To do ▸
Filter out all lines without the word "target" from the data below, please, and copy the rest.

Data shown ▸
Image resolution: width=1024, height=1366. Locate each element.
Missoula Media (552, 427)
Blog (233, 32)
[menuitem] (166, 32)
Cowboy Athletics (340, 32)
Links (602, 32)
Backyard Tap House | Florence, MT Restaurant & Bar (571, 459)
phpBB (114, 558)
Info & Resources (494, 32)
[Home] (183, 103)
--
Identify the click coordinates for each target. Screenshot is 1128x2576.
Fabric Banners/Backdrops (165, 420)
...
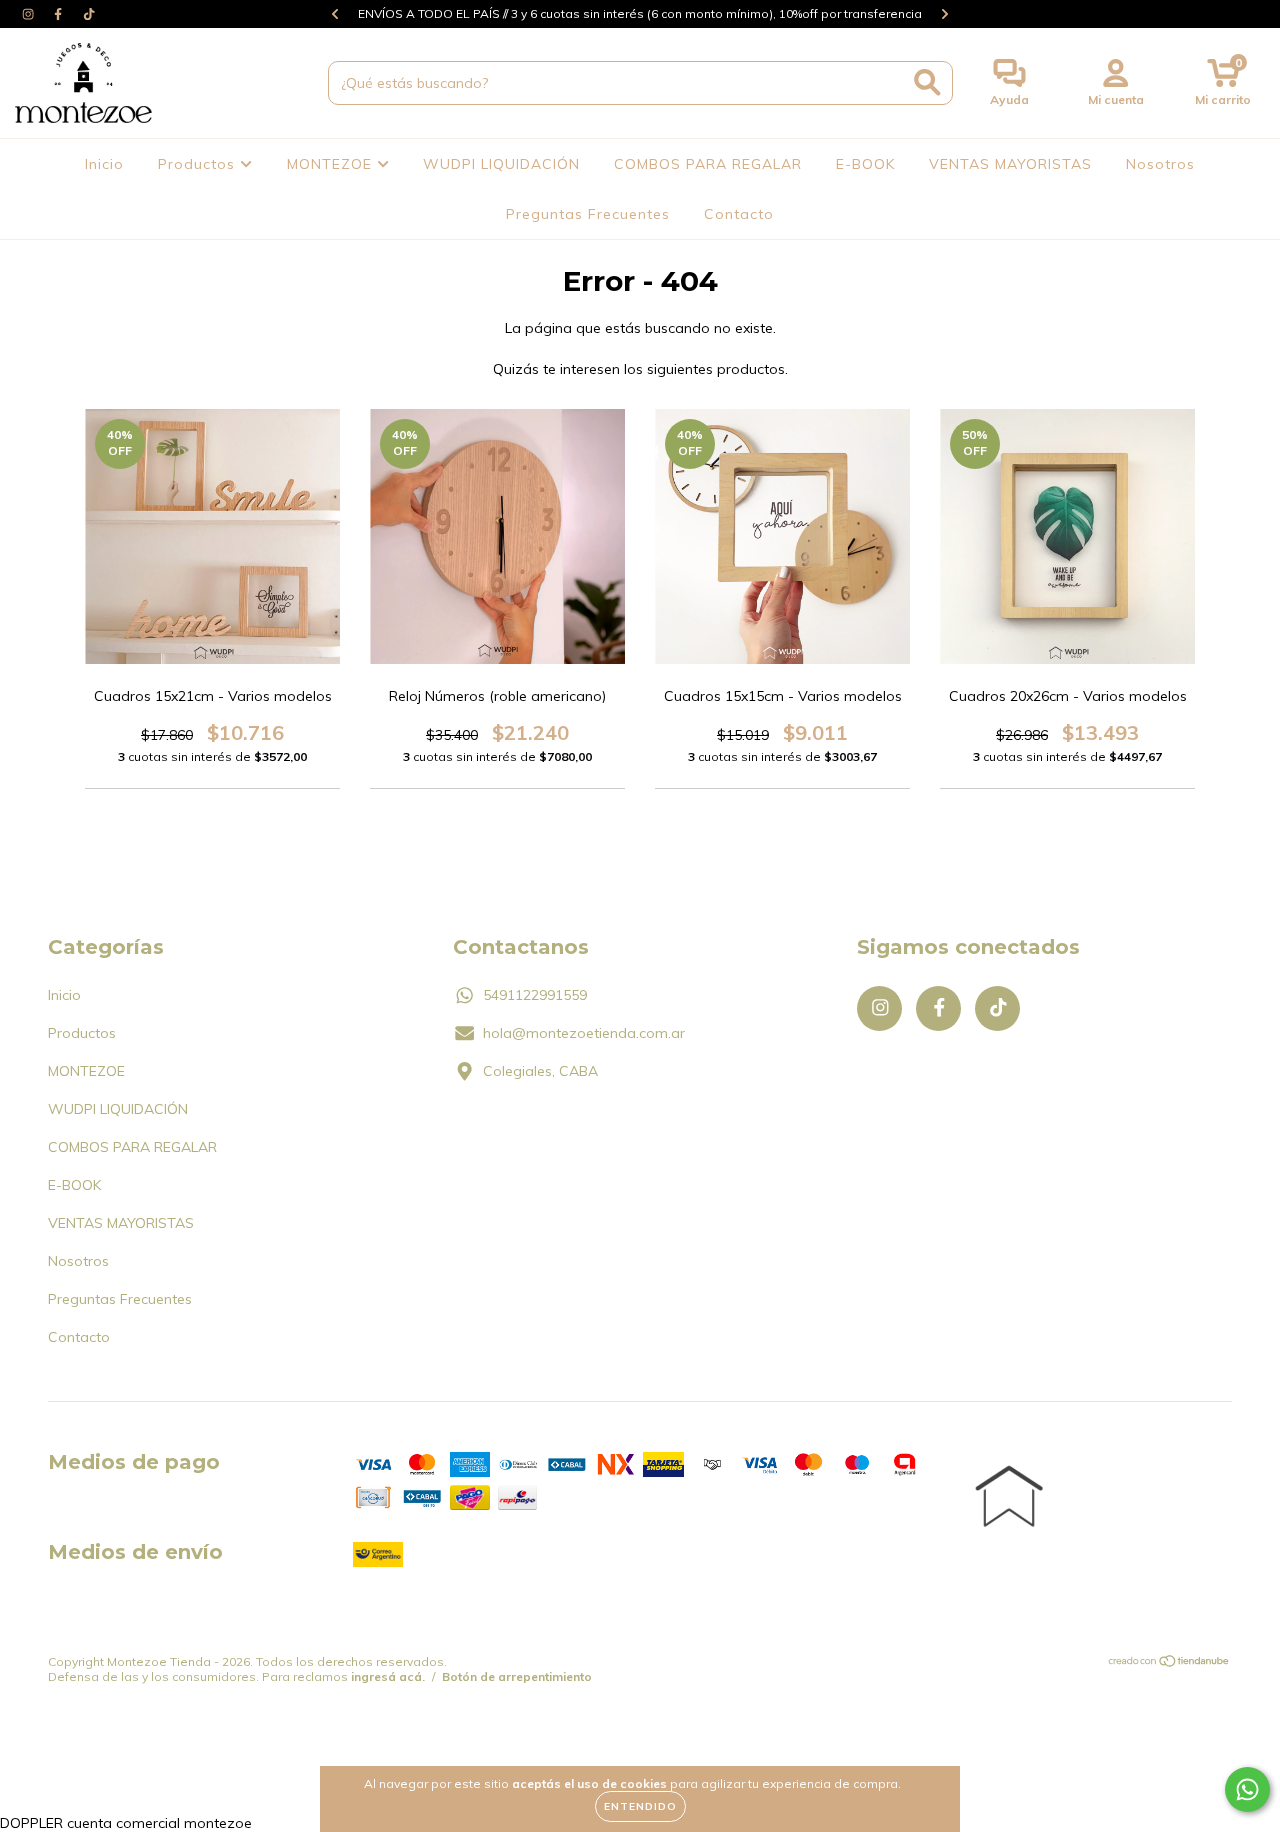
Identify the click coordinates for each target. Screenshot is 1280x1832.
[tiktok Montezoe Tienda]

Answer section ▸
Identify the click coordinates for each target. Screenshot is 1128x2576.
Identify the click coordinates for each target. Screenshot is 1280x1832.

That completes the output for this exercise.